A dialogue with the beginning.

 

Koleksi haute couture terbaru Valentino bertajuk “The Beginning” merayakan mimpi, kerja keras, cerita, dan kreativitas sang rumah mode sejak berdiri 60 tahun lalu. Selebrasi itu dituangkan dalam rangkaian look yang extravagant, romantis dan berbalut sisi humanis.

Message yang ingin disampaikan kali ini lewat judul tersebut adalah bahwa segala sesuatu yang tercipta merupakan sesuatu yang baru, terlepas apakah itu datang dari brand lama, dikerjakan oleh orang yang sama di tempat yang sama, ataupun dengan alat dan material yang sama. Yang digarisbawahi adalah kebaruan dalam hal ide. Dalam kerangka pikir inilah, Pierpaolo Piccioli “berdialog” dengan kisah awal Valentino; dengan serangkaian momen lampau, tema, warna, bahan, garis, dan sebagainya.
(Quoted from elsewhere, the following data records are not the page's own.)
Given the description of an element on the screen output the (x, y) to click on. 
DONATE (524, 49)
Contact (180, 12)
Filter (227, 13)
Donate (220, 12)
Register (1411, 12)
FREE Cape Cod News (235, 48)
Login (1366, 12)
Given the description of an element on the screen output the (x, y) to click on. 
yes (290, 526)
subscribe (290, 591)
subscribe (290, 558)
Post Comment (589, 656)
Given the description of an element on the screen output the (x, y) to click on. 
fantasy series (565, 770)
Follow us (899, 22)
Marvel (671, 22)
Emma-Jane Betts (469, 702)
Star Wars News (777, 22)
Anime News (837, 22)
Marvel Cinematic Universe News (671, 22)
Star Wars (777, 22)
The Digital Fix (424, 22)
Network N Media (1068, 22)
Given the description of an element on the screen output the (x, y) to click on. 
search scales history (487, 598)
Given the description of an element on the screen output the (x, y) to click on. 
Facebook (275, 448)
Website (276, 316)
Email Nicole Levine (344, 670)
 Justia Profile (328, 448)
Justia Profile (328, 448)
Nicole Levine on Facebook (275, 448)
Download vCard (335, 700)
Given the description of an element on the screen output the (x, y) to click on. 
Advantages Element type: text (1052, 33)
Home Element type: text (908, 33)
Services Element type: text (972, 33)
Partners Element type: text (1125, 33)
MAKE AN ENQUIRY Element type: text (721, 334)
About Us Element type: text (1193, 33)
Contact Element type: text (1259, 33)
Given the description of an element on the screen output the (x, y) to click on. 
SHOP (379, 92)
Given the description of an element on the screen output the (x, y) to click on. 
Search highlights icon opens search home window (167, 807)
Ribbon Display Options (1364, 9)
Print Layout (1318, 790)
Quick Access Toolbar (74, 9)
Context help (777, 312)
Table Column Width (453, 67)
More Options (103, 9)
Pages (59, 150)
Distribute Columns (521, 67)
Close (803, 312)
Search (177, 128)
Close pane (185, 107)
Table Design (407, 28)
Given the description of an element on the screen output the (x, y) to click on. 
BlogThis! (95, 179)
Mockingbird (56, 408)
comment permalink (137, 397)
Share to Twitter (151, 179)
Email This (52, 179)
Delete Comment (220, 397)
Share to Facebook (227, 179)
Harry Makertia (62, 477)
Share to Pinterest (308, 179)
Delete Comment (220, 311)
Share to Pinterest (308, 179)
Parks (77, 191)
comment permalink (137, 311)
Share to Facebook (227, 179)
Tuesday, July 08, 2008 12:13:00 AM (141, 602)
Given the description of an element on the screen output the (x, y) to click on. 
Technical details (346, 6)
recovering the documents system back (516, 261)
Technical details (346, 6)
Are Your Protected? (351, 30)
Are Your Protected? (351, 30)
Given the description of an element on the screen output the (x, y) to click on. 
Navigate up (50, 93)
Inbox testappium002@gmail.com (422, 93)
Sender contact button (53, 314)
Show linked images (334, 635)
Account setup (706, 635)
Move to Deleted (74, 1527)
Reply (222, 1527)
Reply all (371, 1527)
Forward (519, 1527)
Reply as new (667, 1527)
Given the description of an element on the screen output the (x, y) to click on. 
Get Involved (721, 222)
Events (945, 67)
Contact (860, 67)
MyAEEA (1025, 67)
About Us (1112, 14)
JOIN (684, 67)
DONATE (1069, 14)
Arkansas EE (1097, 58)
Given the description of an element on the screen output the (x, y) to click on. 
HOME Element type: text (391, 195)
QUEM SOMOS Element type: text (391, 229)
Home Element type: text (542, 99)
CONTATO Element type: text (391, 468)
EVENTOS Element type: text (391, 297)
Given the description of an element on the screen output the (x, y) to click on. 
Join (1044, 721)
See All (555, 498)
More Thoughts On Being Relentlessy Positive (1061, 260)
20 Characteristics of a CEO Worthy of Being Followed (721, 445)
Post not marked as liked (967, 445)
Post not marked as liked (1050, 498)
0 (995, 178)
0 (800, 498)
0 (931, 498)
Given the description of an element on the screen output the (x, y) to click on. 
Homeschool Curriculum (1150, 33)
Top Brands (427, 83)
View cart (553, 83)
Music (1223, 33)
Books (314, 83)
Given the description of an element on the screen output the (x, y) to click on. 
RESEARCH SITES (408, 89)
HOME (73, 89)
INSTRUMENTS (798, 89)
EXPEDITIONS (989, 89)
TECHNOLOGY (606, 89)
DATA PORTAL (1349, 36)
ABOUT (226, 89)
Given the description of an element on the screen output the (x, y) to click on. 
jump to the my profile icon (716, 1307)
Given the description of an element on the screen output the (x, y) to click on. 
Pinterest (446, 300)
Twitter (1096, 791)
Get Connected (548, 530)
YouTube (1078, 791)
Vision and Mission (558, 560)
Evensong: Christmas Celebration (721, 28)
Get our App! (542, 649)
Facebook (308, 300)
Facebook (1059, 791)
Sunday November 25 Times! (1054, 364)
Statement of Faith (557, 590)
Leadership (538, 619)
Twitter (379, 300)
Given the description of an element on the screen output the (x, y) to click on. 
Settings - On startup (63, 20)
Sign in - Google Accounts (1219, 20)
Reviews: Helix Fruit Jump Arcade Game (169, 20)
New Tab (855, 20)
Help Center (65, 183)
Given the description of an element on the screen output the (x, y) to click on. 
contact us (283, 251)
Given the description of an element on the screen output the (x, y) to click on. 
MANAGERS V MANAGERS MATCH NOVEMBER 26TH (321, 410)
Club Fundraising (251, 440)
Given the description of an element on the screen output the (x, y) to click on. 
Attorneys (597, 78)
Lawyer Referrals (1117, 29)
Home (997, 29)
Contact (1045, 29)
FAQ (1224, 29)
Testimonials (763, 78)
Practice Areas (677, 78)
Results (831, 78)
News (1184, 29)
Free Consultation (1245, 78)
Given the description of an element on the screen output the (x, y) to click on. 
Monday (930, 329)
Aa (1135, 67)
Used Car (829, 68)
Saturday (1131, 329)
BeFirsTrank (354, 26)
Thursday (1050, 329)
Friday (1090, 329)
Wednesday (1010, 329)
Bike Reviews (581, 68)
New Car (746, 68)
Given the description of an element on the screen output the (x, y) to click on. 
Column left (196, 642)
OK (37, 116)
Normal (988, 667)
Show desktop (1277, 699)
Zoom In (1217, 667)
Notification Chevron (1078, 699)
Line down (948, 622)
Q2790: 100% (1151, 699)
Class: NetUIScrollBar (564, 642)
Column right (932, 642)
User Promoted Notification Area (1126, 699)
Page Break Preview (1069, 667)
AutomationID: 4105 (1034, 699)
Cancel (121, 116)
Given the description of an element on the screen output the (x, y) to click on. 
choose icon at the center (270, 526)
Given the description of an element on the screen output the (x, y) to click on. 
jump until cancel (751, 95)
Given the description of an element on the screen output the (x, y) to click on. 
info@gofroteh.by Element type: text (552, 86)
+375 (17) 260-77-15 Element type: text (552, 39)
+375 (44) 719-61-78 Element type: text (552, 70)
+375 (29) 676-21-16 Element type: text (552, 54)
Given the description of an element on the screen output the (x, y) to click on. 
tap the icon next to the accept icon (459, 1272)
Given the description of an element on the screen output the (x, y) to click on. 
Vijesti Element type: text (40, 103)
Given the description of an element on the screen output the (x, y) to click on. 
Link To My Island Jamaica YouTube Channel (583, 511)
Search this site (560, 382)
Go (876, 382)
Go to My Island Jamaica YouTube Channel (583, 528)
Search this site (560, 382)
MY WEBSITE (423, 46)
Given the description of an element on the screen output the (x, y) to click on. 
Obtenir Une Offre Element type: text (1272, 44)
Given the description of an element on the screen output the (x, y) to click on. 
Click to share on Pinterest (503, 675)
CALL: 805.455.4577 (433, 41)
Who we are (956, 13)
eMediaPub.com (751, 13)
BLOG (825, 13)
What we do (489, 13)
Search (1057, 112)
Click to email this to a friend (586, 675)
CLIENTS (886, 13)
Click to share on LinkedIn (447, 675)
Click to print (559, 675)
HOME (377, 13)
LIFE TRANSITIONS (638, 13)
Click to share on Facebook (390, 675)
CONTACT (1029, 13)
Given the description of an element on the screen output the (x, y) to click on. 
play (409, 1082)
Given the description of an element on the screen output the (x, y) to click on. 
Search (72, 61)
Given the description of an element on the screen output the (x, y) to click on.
Substansi ide mengenai beauty yang dipegang rumah mode sejak berdiri tetap dihadirkan, yakni bahwa kecantikan tak punya formula baku, melainkan sebuah harmoni akan ragam unsur .

Membuka urutan look adalah palet khas rosso Valentino (Valentino red) dalam rupa mini dress bunga mawar. Bentuk tersebut juga seakan menjadi rujukan format di keseluruhan koleksi yang berwujud aksentuasi detail maupun craftsmanship. Nuansa romance terealisasi tak melulu dalam rupa bunga. Piccioli menghadirkan tekstur dalam rupa ruffle asimetris pada kreasi atasan sifon putih yang dipadu bersama ikat pinggang pita dan rok midi pink vibran. Versi girly dari look ini ada pada padu padan ruffle top warna nude bersama balloon mini skirt, aksen pita palet neon dan sepatu beraksentuasi bentuk mawar juga feathers.

Kreasi menswear juga mendapat porsi romance yang cukup. Contohnya adalah aksen rose brooch tabrak warna yang menghiasi kreasi pink trench hingga mantel bernuansa sleek. Dalam padu padan color-blocking, menswear look juga tampil dalam kreasi celana bermaterial glitter yang berkilau. Menutup show, model senior Kristen McMenamy memeragakan padu padan bodysuit putih dan see-through cape dress aksen feathers menyeret lantai nan feminin, bersama kreasi headpiece bulu warna senada yang grande.